Material from a data source

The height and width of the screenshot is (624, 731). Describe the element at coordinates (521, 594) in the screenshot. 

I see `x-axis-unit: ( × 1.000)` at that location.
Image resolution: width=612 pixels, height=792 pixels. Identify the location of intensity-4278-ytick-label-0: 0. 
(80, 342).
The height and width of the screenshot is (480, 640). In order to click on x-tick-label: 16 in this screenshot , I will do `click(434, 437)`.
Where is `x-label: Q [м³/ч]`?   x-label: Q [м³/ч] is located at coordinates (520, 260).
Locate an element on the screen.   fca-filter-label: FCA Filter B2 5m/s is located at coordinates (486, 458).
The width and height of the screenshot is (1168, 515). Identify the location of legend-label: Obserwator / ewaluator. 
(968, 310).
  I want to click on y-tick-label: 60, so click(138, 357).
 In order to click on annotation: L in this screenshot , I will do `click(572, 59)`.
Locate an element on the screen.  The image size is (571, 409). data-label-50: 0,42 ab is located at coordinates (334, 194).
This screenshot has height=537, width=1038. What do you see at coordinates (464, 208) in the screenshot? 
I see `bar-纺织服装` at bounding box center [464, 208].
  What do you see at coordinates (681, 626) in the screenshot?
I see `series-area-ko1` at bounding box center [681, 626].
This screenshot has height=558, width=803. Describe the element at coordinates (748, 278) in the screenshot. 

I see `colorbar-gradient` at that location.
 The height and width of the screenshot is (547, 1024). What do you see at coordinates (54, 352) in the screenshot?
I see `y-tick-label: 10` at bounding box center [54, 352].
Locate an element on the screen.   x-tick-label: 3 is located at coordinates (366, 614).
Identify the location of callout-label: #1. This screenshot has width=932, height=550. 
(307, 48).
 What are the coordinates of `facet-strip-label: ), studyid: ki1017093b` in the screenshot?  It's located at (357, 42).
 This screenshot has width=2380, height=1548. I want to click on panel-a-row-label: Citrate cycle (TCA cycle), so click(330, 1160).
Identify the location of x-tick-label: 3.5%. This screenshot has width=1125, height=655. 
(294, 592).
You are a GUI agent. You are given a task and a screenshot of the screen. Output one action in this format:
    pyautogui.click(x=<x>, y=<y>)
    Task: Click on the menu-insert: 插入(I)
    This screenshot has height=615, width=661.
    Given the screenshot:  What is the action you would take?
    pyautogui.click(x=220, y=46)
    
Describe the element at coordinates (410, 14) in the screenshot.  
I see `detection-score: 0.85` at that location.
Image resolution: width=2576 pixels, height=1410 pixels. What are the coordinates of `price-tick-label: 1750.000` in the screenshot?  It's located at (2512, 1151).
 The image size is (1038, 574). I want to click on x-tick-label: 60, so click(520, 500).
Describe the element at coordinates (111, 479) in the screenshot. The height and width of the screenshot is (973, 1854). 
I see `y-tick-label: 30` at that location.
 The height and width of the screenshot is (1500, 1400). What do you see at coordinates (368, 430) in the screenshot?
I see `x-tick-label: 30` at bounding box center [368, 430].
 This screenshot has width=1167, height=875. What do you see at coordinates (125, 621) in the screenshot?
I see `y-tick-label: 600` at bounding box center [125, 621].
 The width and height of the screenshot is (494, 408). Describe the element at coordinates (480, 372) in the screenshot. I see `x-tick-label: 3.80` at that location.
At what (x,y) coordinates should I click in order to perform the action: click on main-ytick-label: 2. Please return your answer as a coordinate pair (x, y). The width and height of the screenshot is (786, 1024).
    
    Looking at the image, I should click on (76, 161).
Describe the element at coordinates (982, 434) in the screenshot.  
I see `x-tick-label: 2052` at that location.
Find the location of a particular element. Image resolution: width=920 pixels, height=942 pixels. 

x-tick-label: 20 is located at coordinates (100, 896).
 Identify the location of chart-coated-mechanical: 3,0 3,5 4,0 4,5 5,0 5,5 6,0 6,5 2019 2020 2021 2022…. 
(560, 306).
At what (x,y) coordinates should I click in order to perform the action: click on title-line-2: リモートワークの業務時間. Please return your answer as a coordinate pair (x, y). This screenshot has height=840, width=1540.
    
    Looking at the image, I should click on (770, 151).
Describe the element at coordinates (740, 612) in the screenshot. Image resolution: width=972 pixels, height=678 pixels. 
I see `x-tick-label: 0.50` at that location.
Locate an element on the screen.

◆ Your assignment: Convert the stretch of material from the line containing "is (786, 1024)." through the end of the material into a JSON list of strings, with one string per line and blank lines left out.

◆ Task response:
[
  "At what (x,y) coordinates should I click in order to perform the action: click on main-ytick-label: 2. Please return your answer as a coordinate pair (x, y). The width and height of the screenshot is (786, 1024).",
  "    Looking at the image, I should click on (76, 161).",
  "Describe the element at coordinates (982, 434) in the screenshot.  ",
  "I see `x-tick-label: 2052` at that location.",
  "Find the location of a particular element. Image resolution: width=920 pixels, height=942 pixels. ",
  "x-tick-label: 20 is located at coordinates (100, 896).",
  " Identify the location of chart-coated-mechanical: 3,0 3,5 4,0 4,5 5,0 5,5 6,0 6,5 2019 2020 2021 2022…. ",
  "(560, 306).",
  "At what (x,y) coordinates should I click in order to perform the action: click on title-line-2: リモートワークの業務時間. Please return your answer as a coordinate pair (x, y). This screenshot has height=840, width=1540.",
  "    Looking at the image, I should click on (770, 151).",
  "Describe the element at coordinates (740, 612) in the screenshot. Image resolution: width=972 pixels, height=678 pixels. ",
  "I see `x-tick-label: 0.50` at that location.",
  "Locate an element on the screen."
]